Back in 2000, as the tech bubble was popping, I made a fortune by shorting recent IPOs right as previously restricted shares were unlocked for sale. These companies came public with only a small percentage of the stock sold in the initial IPO in order to create scarcity and an overvalued stock price. 6 months later, a waterfall of stock would hit the market as the rest of the outstanding shares became free trading.
The restricted shares were coming from VC funds and insiders and these individuals often had cost basis measured in pennies or a tiny fraction of the current share price—meanwhile, the insiders knew deep down, that the companies were obscenely overvalued. Therefore, at their first opportunity to sell, they all hit the bid—often with reckless abandon as they were trying to beat all the other sellers out the door.

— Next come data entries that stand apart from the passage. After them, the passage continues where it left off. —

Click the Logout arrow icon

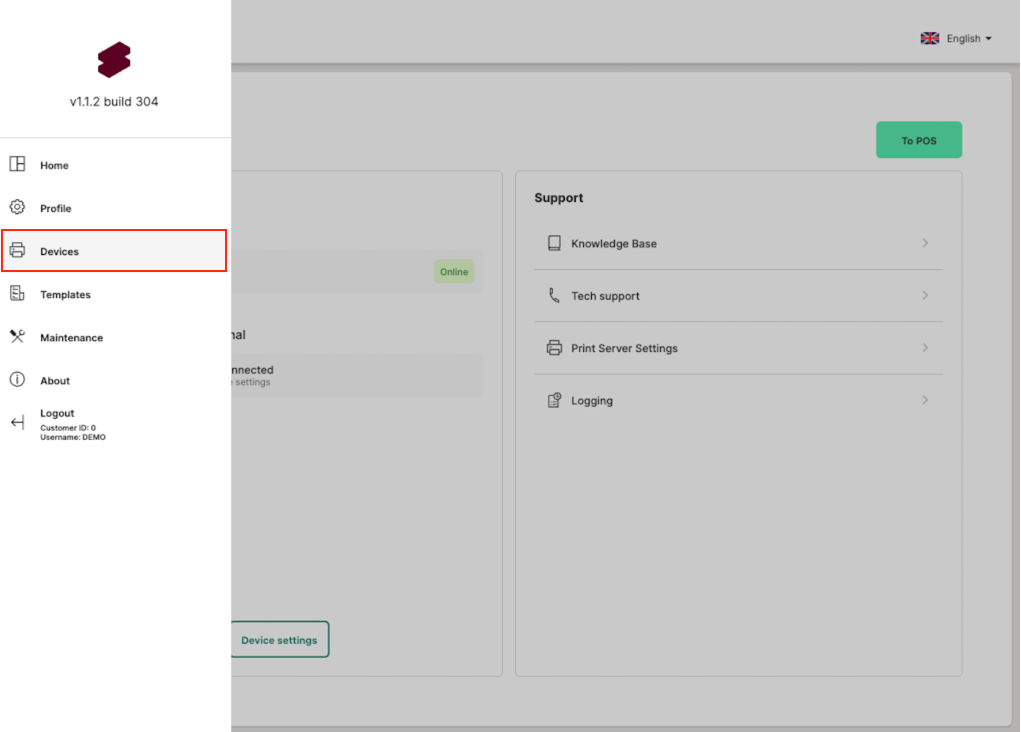point(17,423)
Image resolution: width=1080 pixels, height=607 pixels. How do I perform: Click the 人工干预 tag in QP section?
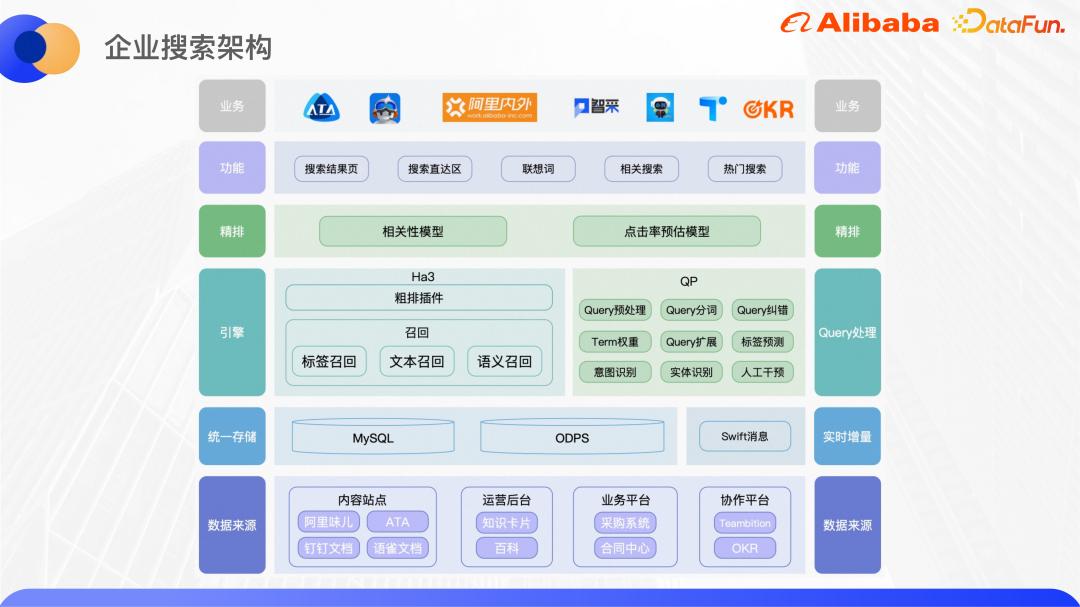(x=761, y=372)
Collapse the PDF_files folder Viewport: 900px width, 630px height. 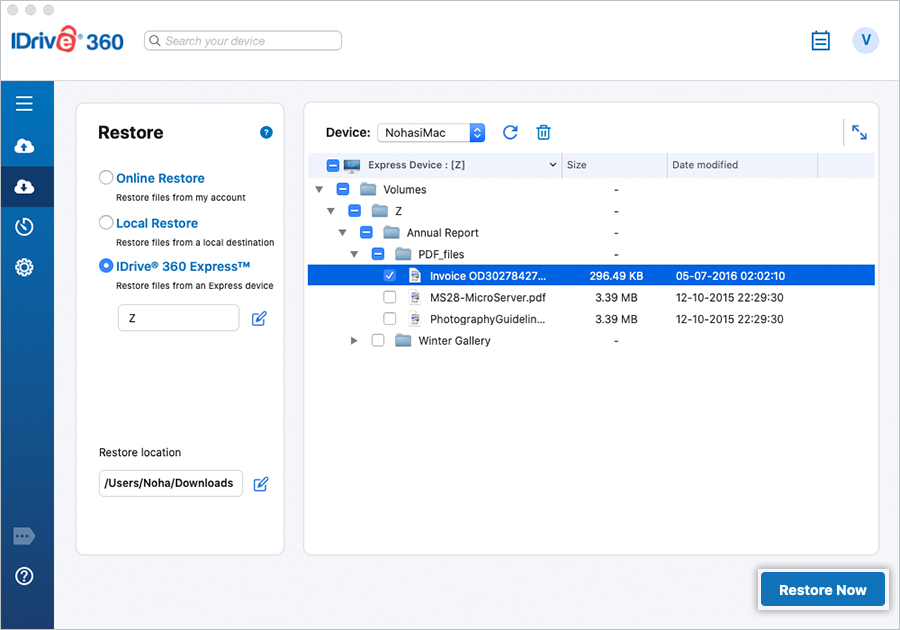[354, 255]
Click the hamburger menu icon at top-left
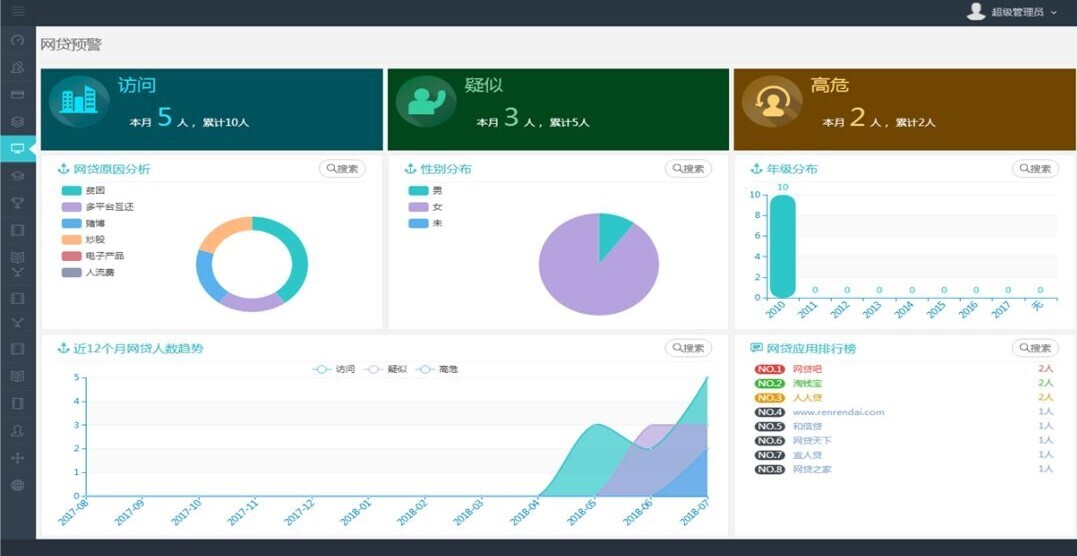1077x556 pixels. point(17,12)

The result was that over a few weeks period, the share price would collapse. I previously wrote about how this worked at Twitter. The difference was that, at the time, the bubble in all things social media was alive and well—so Twitter shares bounced back after a proper drubbing during the unlock. I believe that the FANG bubble is now in the process of popping. This means that buyers are no longer willing to prop up silly valuations, which will create incredible opportunities as this decade’s unicorns come public and then experience unlocks—much like in the aftermath of the 2000 bubble.
Snap Inc. (SNAP – USA) is the next of these unicorns to unlock. It is also one of the most ridiculously overvalued stocks in the market today. Despite a market cap of $25 billion, it consistently loses more money each quarter. Even the most bullish analysts—the ones who dumped this IPO on the public—do not expect profits until at least 2021. They meanwhile expect losses of approximately $1 billion during the next two years, before these losses slow. This is scary as cash is rapidly dwindling due to ongoing losses and acquisitions—they’re going to need to raise additional capital soon. Even worse, growth appears to be slowing as other social sites introduce competing products. It’s one thing if you’re burning money to rapidly grow your business—it’s a very different thing if you’re having a bonfire and not even growing fast any longer.
In any case, the only reason the share price is where it is, is the fact that the free trading float is currently restricted. That will all change starting on July 29th when the first of 3 unlocks begins and over 1 billion shares become free trading. I suspect that these will be dumped on the market as rapidly as possible, in order to exit positions before next quarter’s bloodbath of earnings.
I do not short stocks any longer, but I occasionally buy puts when it appears like there’s a great setup. This is a crowded trade, but I’m not sure if it matters. I’m long SNAP puts with enough duration to see this waterfall of stock hit the tape. I wouldn’t be surprised if the shares trade for the mid-single digits by year-end.